Economists at North Carolina State University and Indiana University have found that the most widely used model for predicting how U.S. government spending affects gross domestic product (GDP) can be rigged using theoretical assumptions to control forecasts of how government spending will stimulate the economy.

By accounting for these assumptions, the researchers developed an impartial version of the model, which found that every dollar of increased government spending results in more than a dollar’s worth of GDP growth.

“There is a longstanding debate over the impact of government spending, and people who are very smart disagree – one camp holds that a dollar of spending leads to more than a dollar in GDP growth, while the other camp holds that spending results in less than a dollar in GDP growth,” says Nora Traum, an associate professor of economics at NC State and co-author of a paper describing the work. “This debate is important because it plays a role in determining government spending policies.”

In an attempt to better understand the issues underlying the debate, the researchers evaluated the model used by economists – from central banks to the International Monetary Fund – to predict the impacts of government spending.

The researchers found that by making tweaks to specific assumptions in the model, they could effectively force the model to make predictions that supported one government spending camp or the other – even if they used the exact same data.

For example, the researchers found that assumptions related to how Congress and central banks will address the servicing of national debt could have a powerful effect on the predicted impact of government spending.

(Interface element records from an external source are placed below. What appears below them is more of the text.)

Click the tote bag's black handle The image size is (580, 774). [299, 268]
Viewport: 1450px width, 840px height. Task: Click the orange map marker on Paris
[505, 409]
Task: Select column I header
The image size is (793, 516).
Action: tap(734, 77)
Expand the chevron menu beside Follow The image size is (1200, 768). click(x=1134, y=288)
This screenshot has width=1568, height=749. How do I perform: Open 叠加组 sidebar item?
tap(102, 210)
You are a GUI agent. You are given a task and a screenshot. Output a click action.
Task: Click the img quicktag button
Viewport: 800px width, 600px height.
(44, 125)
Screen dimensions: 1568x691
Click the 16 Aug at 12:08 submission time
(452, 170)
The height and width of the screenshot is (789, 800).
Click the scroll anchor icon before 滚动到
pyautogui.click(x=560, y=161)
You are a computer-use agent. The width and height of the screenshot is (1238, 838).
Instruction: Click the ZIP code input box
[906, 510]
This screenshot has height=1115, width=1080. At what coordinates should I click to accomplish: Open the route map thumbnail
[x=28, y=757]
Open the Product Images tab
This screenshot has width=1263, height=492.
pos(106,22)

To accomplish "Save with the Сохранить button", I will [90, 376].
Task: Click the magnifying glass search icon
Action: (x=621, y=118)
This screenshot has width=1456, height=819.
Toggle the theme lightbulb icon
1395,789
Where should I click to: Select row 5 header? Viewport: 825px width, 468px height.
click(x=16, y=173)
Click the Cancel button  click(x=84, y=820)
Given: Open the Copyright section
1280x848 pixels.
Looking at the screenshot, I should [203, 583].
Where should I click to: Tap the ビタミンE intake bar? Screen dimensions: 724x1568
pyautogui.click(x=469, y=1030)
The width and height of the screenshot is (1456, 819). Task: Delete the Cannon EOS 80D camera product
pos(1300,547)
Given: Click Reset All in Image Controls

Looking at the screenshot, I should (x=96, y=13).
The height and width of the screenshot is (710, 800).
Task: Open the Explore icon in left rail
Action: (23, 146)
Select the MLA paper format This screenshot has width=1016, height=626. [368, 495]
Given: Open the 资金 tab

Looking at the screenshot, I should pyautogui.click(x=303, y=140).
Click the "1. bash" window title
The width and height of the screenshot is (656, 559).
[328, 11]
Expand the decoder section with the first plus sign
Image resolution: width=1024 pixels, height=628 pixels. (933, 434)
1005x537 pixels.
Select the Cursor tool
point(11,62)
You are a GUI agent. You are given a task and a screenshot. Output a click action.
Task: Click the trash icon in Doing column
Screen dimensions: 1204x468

Based on their observations, the researchers then developed an agnostic model, which was designed to avoid those tweaks that predispose the results to support a particular argument.

“We found that the agnostic model predicts roughly $1.30 in near-term GDP growth for each $1 in spending,” Traum says.

“This work looks at aggregate government spending, but it raises some interesting questions about the impact of spending in specific areas, and on how these statistical assumptions may be influencing economic forecasts in other sectors,” Traum says.

 

The paper, “Clearing Up The Fiscal Multiplier Morass,” is published in the journal American Economic Review. The paper was co-authored by Eric Leeper and Todd Walker of Indiana University.